Bunları sağlayabilen devlet sayısı, Afrika ve Asya’da çok az, Amerika’da kısmen, Avrupa’da ise daha çok sayıda. Türkiye, anayasacılar ve siyaset bilimcilerce, on-on beş yıl öncesine dek ‘anayasacılık’ ekseninde inceleniyordu; nüfusunun çoğunluğu Müslüman olup demokrasiyi gerçekleştiren tek ülke nitelemesi de yaygındı. Uluslararası bilimsel yayın ve toplantılarda artık anayasacılık ekseninde yer almıyoruz. Bunda anayasasızlaştırma ve anayasa değişikliği belirleyici oldu.

Anayasasızlaştırma sürecinde,  Gezi müdahalesi(Haziran 2013) kritik bir dönemeç; “Anayasa suçu” nitelemesi (Ekim 2016, D. Bahçeli) ise zirvedir. Aslında, 200 yıllık kazanımları silme fitili, “Anayasa suçu” tanısı ile ateşlendi ve  “ şu halde ben de Anayasa’yı kendi eylemlerime uydururum” yanıtı ile sonuçlandı 2017’de.

 Türkiye’de Anayasasızlaştırma süreci ve Dünyada popülizm eğilim arasında koşutluklar vardı. İktidarın kişiselleşmesi ve tek organ veya kişide yoğunlaşması olarak popülizm, yürürlükteki Anayasa hükümlerini ihlal sürecinde ortaya çıkıyor.

Anayasa’yı suç olarak nitelenen fiile uyarlamak ise, ‘anayasacılık’ta bir ilk ve bu, demokrasi ve laikliği bağdaştırmayı başarabilmiş çoğunluk nüfusu Müslüman olarak tek ülkede ortaya çıktı. Bu bakımdan, Anayasa’nın uygulanmasını teminle yükümlü CB Erdoğan’ın 1 Ekim TBMM konuşması, üç ön düzeltmeye muhtaç:

-Yetki: HAYIR! Yürütme, Anayasa yapım ve değişiklikle yetkili değil.

-“Toplumumuzun iki yüzyıllık hedefi” dedi: HAYIR! Tam tersine, tek kişi yönetimi yerine kurum ve kuralların geçerli olduğu bir yönetimi kurma süreci, 2017’de bir yıkımla sonuçlandı. Dahası, son yirmi yılda yapılan Anayasa için harcanan hiçbir sivil emek, böyle bir yıkımı önermedi.

-“Cumhurbaşkanlığı Hükümet Sistemi iyileştirilebilir” dedi.
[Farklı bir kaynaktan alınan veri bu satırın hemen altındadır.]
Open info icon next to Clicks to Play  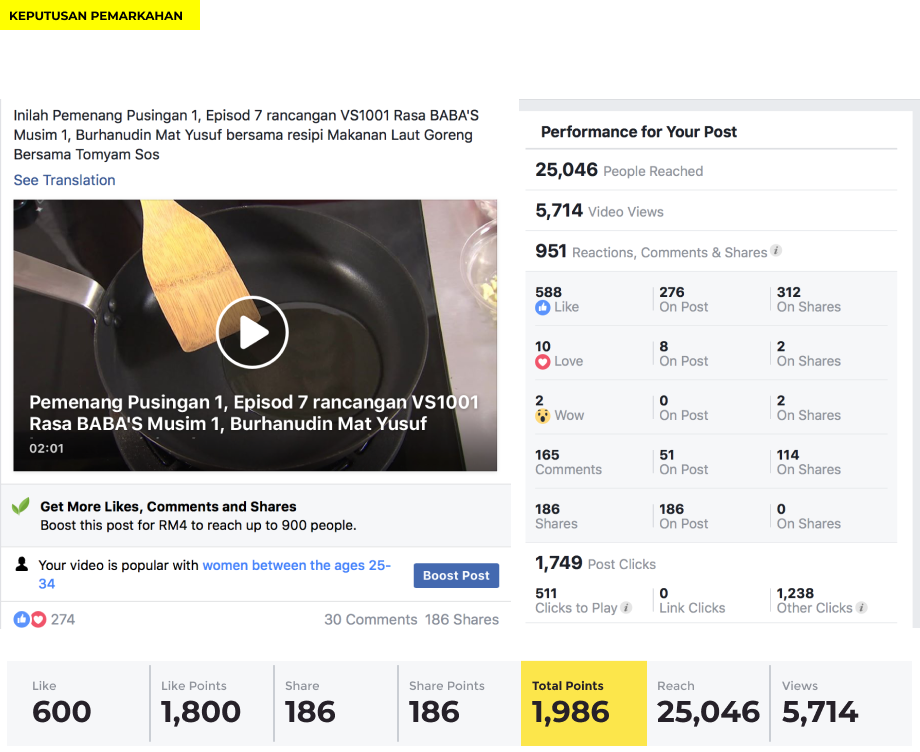[x=626, y=608]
HAYIR!  CBHS, eğer siyasal sorumluluk ilkesini ve denge-denetim düzenekleri eşliğinde demokratik Anayasanın asgari standartlarını yansıtsa idi, ancak o durumda düzeltilebilir veya onarılabilirdi.

Bu düzeltmeler ötesinde ana sorun, geçen hafta başında TBMM Başkanı, sonunda ise Parti Başkanlığı Yoluyla Devlet Başkanlığı ve Yürütme (PBDBY) tarafından yapılan konuşmaların ortam ve koşullarına bağlı: Anayasa hamlesi, yaygın ve sistematik hak ihlallerinin zirve yaptığı dönemle örtüştü. Eşitlik hakkından düşünce ve örgütlenme özgürlüğüne, çalışma hakkından mülkiyet hakkına uzanan geniş bir özgürlükler kategorisi sistematik ve keyfi olarak çiğneniyor. Antalya Film Festivali yasaklaması, Gezi kararı, Can Atalay dosyası ve Merdan Yanardağ yargılaması, buzdağının görünenleri. Bunlar, Anayasa’dan değil, PBDBY kurgusundan kaynaklanıyor.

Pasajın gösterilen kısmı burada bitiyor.